The business world, especially in the technology industry, power has shifted from the business to the consumer. A primary reason for this is due to consumer businesses losing their informational edge. 30 years back, consumer companies such as P&G had the distribution power to place their products all across the country. Today, the internet and e-commerce has destroyed this moat that these businesses enjoyed for so many decades. Consumers control the shelf life at the e-commerce companies.
What does the shifting of power mean for businesses? Amazon (and Jeff Bezos) has publicized the key to winning in this new era — customer obsession. The idea is to gather rapid feedback from the consumer and iterate your products (and in some cases, the business model itself). This loop has to be performed at a fast pace to be ahead of the curve and competition. Almost every technology company, including Google, Facebook, Whatsapp, give tremendous importance and power to the user.
Why does this loop work? Over time, the iterations helps build a stick user base (in very successful business this leads to a winner take all industry structure). Better customer experience increases the engagement and stickiness of the user base, eventually leading to higher life time customer values and business profitability. However, this profitability can erode away quickly with user churn. Hence, the customer experience has to be held steady using quick iterations of the loop. And this might be only way to win in the new era.

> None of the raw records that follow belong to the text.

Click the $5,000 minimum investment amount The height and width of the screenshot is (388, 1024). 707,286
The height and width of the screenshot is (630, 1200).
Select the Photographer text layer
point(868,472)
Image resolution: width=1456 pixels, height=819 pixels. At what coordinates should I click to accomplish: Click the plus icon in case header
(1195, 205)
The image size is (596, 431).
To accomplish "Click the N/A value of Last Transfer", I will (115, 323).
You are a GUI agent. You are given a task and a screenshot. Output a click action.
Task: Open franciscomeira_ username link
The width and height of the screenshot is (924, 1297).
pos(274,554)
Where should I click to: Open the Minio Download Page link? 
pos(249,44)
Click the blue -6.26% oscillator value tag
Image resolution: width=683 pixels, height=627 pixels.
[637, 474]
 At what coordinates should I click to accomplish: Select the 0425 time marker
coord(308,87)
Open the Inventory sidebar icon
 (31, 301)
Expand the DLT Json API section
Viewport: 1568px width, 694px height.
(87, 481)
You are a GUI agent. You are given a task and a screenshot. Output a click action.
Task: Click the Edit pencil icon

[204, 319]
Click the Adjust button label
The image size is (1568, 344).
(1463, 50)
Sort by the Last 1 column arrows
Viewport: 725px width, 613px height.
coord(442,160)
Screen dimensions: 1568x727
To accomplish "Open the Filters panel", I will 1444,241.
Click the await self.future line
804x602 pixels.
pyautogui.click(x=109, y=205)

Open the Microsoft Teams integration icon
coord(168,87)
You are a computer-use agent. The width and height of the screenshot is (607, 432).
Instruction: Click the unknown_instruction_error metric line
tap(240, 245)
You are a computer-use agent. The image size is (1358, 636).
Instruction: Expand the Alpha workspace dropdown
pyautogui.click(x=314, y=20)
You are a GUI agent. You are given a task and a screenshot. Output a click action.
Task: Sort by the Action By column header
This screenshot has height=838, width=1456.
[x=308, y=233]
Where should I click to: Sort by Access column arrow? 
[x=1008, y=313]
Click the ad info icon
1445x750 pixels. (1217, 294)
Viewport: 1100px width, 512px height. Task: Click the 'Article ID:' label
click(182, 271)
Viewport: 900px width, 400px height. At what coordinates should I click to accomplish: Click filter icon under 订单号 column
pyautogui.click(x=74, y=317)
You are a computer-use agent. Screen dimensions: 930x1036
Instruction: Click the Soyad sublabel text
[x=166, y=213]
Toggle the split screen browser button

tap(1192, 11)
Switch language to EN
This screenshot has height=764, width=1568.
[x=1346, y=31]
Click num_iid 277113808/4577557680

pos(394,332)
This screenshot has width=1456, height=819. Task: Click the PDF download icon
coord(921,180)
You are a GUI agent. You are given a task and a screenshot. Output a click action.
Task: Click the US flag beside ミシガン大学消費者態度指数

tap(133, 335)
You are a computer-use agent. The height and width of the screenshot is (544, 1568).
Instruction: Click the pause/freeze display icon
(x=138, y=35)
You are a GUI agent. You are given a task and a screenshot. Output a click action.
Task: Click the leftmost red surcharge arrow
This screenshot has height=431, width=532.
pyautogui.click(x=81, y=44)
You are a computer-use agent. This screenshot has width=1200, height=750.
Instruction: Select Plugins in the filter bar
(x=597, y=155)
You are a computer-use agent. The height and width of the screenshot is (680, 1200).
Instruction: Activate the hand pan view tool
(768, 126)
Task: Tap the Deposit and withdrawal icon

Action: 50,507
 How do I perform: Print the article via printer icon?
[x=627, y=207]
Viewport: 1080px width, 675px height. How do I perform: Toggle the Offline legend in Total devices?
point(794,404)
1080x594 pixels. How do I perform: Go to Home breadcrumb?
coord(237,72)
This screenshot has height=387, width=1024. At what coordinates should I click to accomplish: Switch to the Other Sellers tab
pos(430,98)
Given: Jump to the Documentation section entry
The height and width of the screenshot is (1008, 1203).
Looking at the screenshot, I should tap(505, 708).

While this shift may seem obvious in the B2C world. What is going on the B2B world? Do B2B companies have the flexibility to be respond slower to customer feedback or set higher prices?
Looking back 30 years, old B2B companies relied on their sales force. A competent sales force, followed by strong after sales support were the key to winning. It was extremely difficult to compete against an IBM or Cisco. However, the internet is slowly changing this power distribution between the seller and the buyer. The buyer (or consumer of the product or service) is gaining power. While the informational edge of the seller is still higher in the B2B world, it is eroding. In the next 10 years, it likely that these B2B companies will function very similar to a B2C company.
However, in the B2B space, it is easier to extract money from a business if a return on investment case is clear. For a consumer facing company, this is much harder since consumer’s buying patterns tends to include emotions as well.
Moving to specific businesses, how different is Slack from Whatsapp?
While Slack was built for businesses, the product has a lot of consumer-y touches. If one knew nothing about Slack, it would be very difficult to say that the product was meant for a business or consumer. Further, the company uses the user-feedback iteration process, much like the B2C companies, to fine tune the product every day. Nevertheless, since it is a B2B company, Slack is able to extract money from businesses.
Is this sustainable?
Unlike the Whatsapp ecosystem where it network effects are very obvious (every user needs whatsapp to communicate and with scale it becomes difficult to beat the virtuous cycle), Slack’s network effect are unclear. Slack is an intra-company product. Unlike Microsoft products, where excel sheets and word documents are both intra and inter-company, Slack’s product is not. In other words, switching costs for businesses out of slack are currently very low. Of course, with enough businesses using the product, Slack will become profitable. However, the sustainable advantage from a network effects standpoint is uncertain. In order to make the business a single homer (i.e only use Slack), it has to increase the inter-company usage. Currently, the company has launched the Shared Channels feature (as mentioned in the business insider article below) but not something they are focused on. However, this might become the key to building long term competitive advantage.
If so, how can the company build a competitive sustainable advantage? The answer is similar to every other SaaS company. Make the switching costs high by embedding the product deeper into the system. How does Slack manage this — they store the chats and retrieval of that data for the users become critical. Once the users use the product long enough, it becomes extremely hard to move out since all the old data is contained in within the Slack ecosystem, thus making the business a single homer.